The course is dense.

You won't have time to install and configure everything on D-day.

You won't be able to follow the course if you don't have everything installed and working.

📣 Please make sure you have everything installed and working before the course starts. 📣

You know your school WiFi better than we do, don't gamble on it.

Important

We will be using Docker for this course, which can use up a lot of your disk. Make sure to have at least 10Gb available in your disk before starting this course. Otherwise you risk running into some obscure errors.

Note

Each section has a Check your Installation section. Please make sure you can run the commands in that section before moving on to the next section.

How to debug

  1. Check and try to understand your error message
  2. Google it / StackOverflow it
  3. If you can't find a solution, ask your friends
  4. If your friends can't help you, ask us on Slack
📚 Table of Contents

Docker Desktop

Docker Desktop is a tool for MacOS and Windows machines for the building and sharing of containerized applications and microservices. It includes Docker Engine, Docker CLI client, Docker Compose, Notary, Kubernetes, and Credential Helper. It also features an intuitive user interface that makes managing your Docker images and containers locally much easier.

Download and Install Docker Desktop

Warning

📣 This step is the most time consuming one. You will not be able to perform it at HEC. 📣

If you do not have Docker Desktop installed, you will need to install it. You can follow the official instructions:

For those of you working on Windows, you might need to update Windows Subsystem for Linux. To do so, simply open PowerShell and run:

wsl --update

✅ Check your Installation - Docker Desktop

Once docker is installed, make sure that it is running correctly by running:

$ docker run -p 80:80 docker/getting-started

If you check the Docker App, you should see a getting started container running. Once you've checked that this works correctly, remove the container via the UI.

Optional You can also perform these operations directly from the command line, by running docker ps to check the running containers and docker rm -f [CONTAINER-ID] to remove it.

Pull a Docker Image

During session 2 of this course, you will need to build a Docker image yourself. To speed up the building process, you can pre-build your image.

Place your terminal at the root of the project and run:

$ docker build -t "nyc-taxi:prerun" -f "lessons/02-model-deployment/Dockerfile.app" ./lessons/02-model-deployment

✅ Check your Installation - Docker Pull

You should be able to see your image in the Docker Desktop UI:

Docker Image

You can also check that it worked that by running:

$ docker images
REPOSITORY   TAG        IMAGE ID       CREATED         SIZE
nyc-taxi     prerun     1878dadc8ab5   6 minutes ago   118MB

Git

Install Git

Git is a distributed version control system that allows multiple people to work on a project at the same time without overwriting each other's changes. It's essential for any collaborative coding project.

Download & Install

To install Git, follow the instructions on the official Git website. Choose the instructions that match your operating system.

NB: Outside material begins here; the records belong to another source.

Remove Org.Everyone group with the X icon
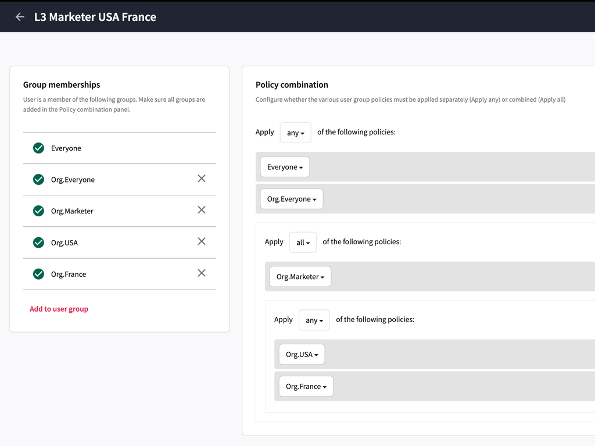This screenshot has height=446, width=595. 202,179
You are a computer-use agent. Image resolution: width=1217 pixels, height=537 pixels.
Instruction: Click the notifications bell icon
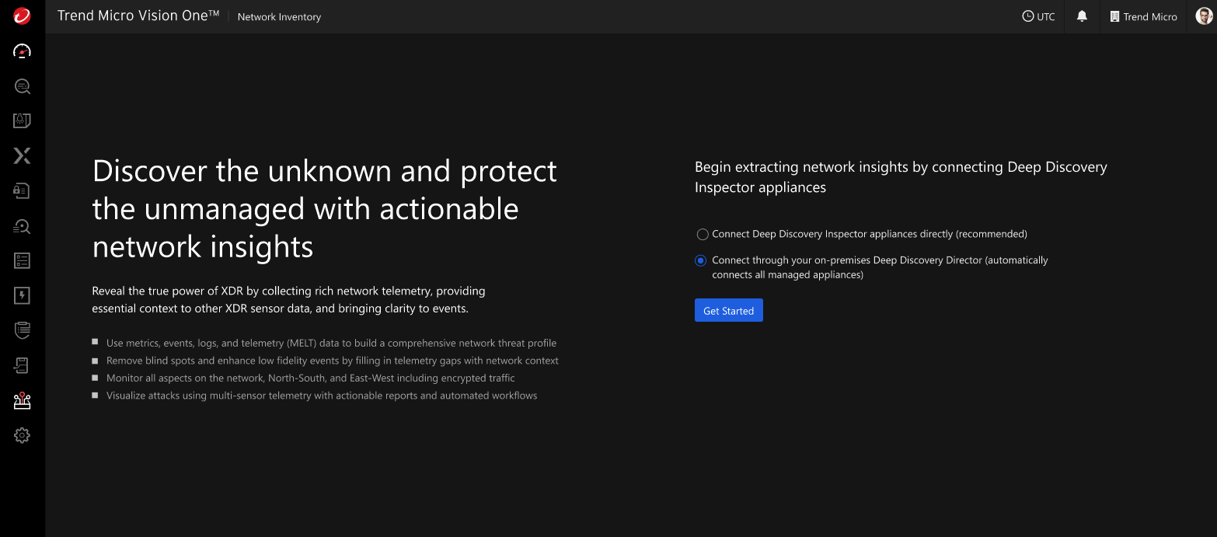[1082, 16]
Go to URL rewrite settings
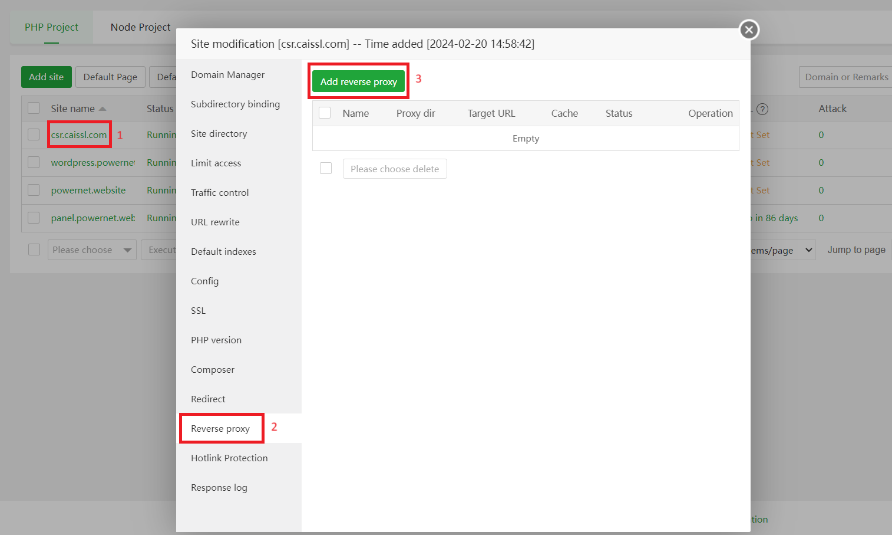This screenshot has width=892, height=535. click(x=215, y=222)
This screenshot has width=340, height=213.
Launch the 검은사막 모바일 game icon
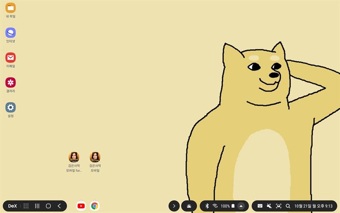[95, 157]
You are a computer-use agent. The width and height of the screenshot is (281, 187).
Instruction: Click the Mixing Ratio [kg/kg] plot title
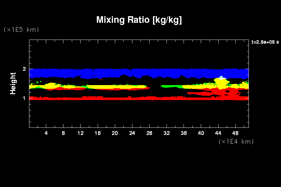(139, 20)
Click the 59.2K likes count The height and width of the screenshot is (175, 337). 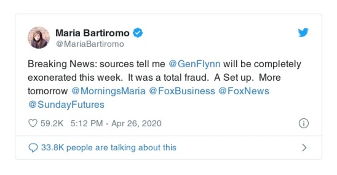pyautogui.click(x=51, y=123)
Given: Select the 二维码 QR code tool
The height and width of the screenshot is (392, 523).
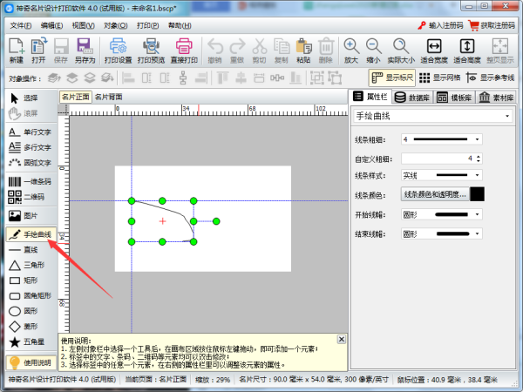Looking at the screenshot, I should coord(31,197).
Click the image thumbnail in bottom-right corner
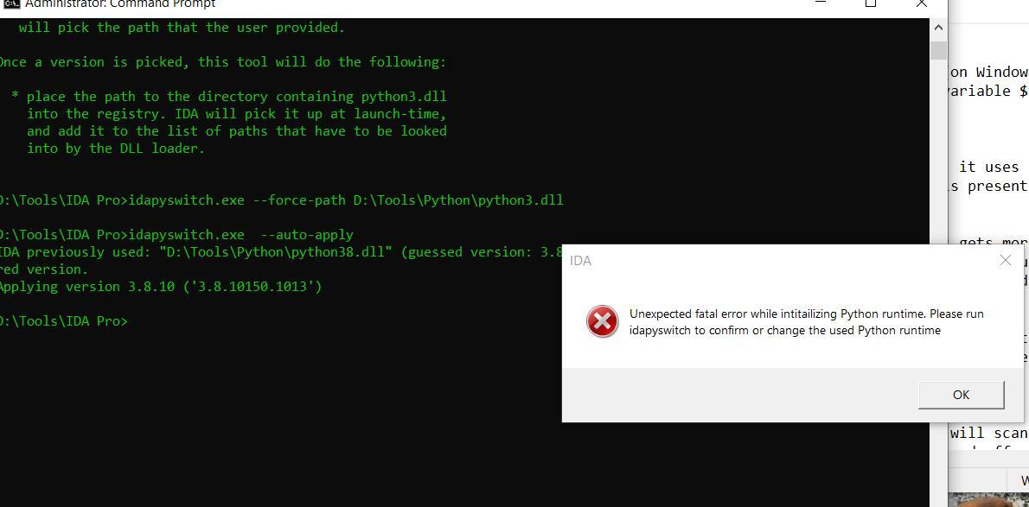Image resolution: width=1029 pixels, height=507 pixels. tap(988, 499)

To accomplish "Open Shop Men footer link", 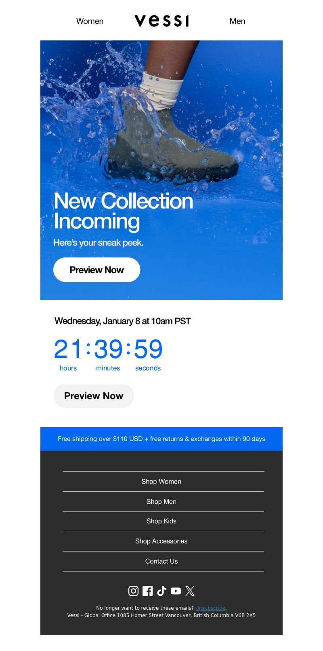I will click(162, 501).
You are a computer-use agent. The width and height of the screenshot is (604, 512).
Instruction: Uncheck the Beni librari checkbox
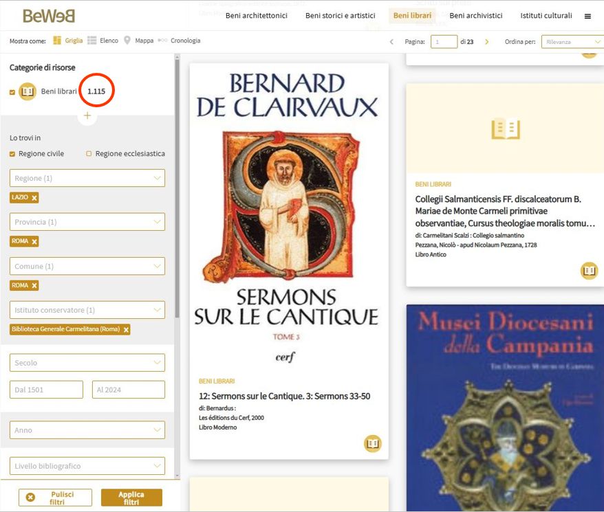coord(12,92)
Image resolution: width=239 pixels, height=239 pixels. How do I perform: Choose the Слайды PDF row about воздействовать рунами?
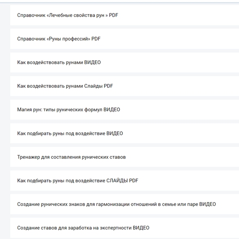point(124,86)
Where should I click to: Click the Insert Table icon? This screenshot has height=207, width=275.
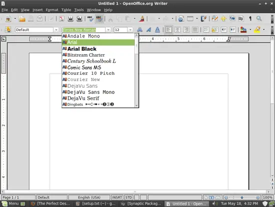190,19
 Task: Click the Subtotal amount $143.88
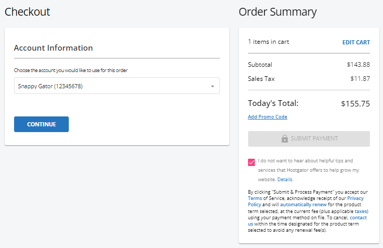(x=358, y=65)
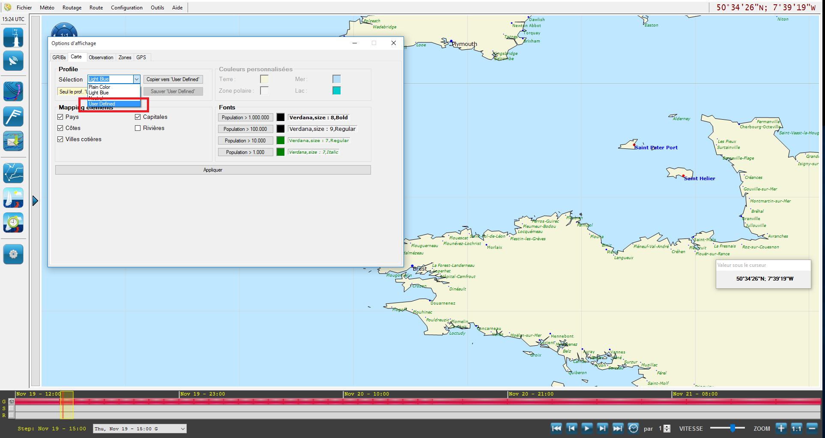The height and width of the screenshot is (438, 825).
Task: Expand the date step dropdown at bottom
Action: (x=182, y=429)
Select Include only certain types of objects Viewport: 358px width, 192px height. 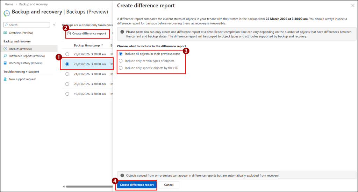click(121, 61)
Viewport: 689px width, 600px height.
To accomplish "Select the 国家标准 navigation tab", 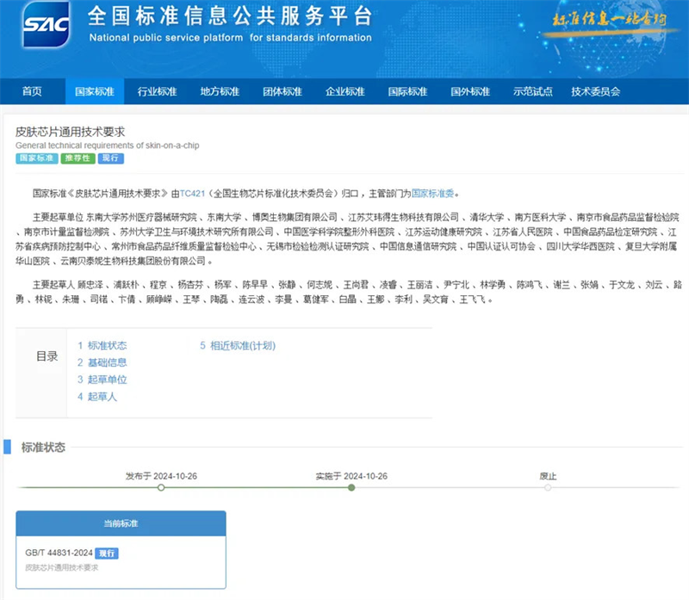I will 94,92.
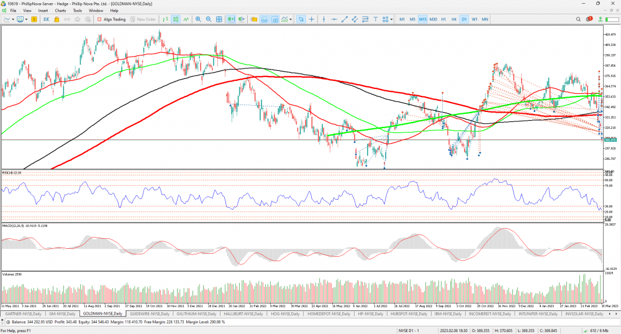This screenshot has height=334, width=621.
Task: Toggle Algo Trading on
Action: (x=111, y=19)
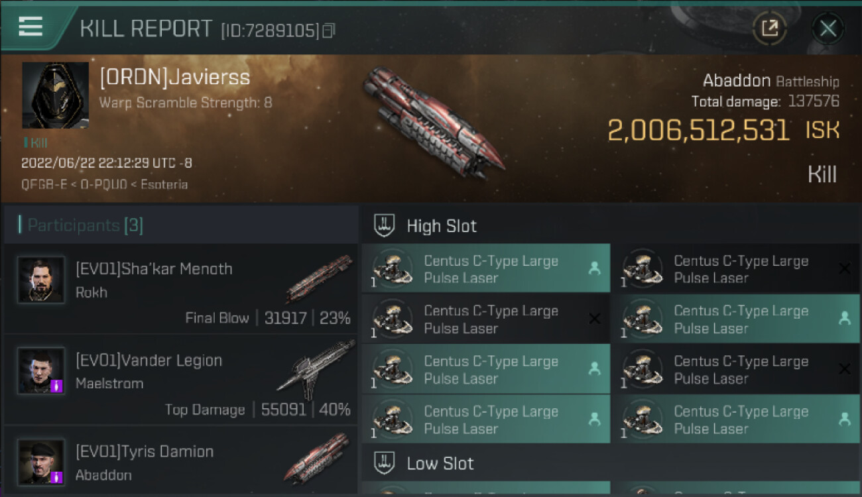Viewport: 862px width, 497px height.
Task: Open the hamburger menu icon
Action: pos(31,27)
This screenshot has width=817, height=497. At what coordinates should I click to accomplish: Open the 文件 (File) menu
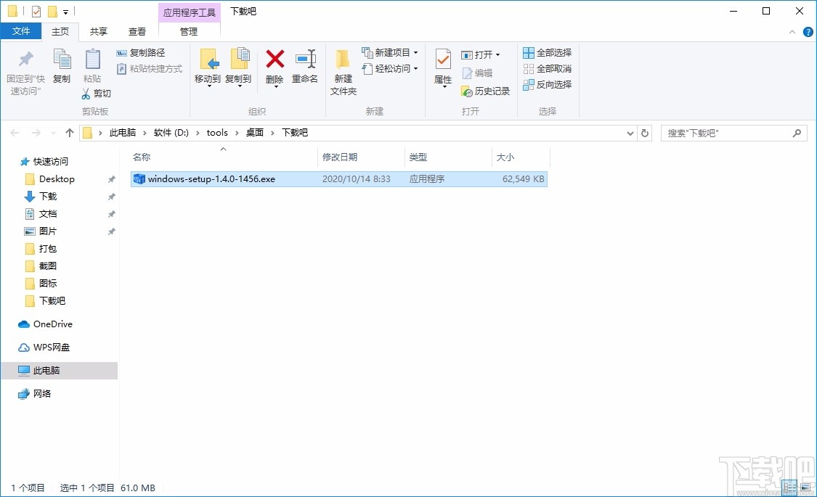tap(22, 31)
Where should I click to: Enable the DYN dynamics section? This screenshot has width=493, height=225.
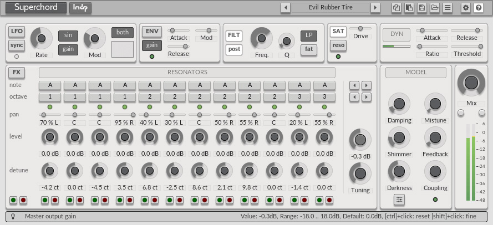[397, 34]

After installation, you can verify that Git is correctly installed by opening a terminal and typing:

$ git --version

This should return the version of Git that you installed.

Configure Git

After installing Git, you need to configure it with your name and email address. This is important because every Git commit uses this information, and it's immutably baked into the commits you start creating:

$ git config --global user.name "Your Name"
$ git config --global user.email "you [email protected]"

You can find full configuration instruction on the official Git website.

Windows only: git bash

If you are using Windows, you can use PowerShell as your terminal. But Powershell is limited and doesn't support all the commands we will use in this course. You will need to install git bash to have access to all the commands we will use in this course.

Please carefully follow instructions here.

[!Note] You can also use WSL terminal, but it's a bit more complicated to use.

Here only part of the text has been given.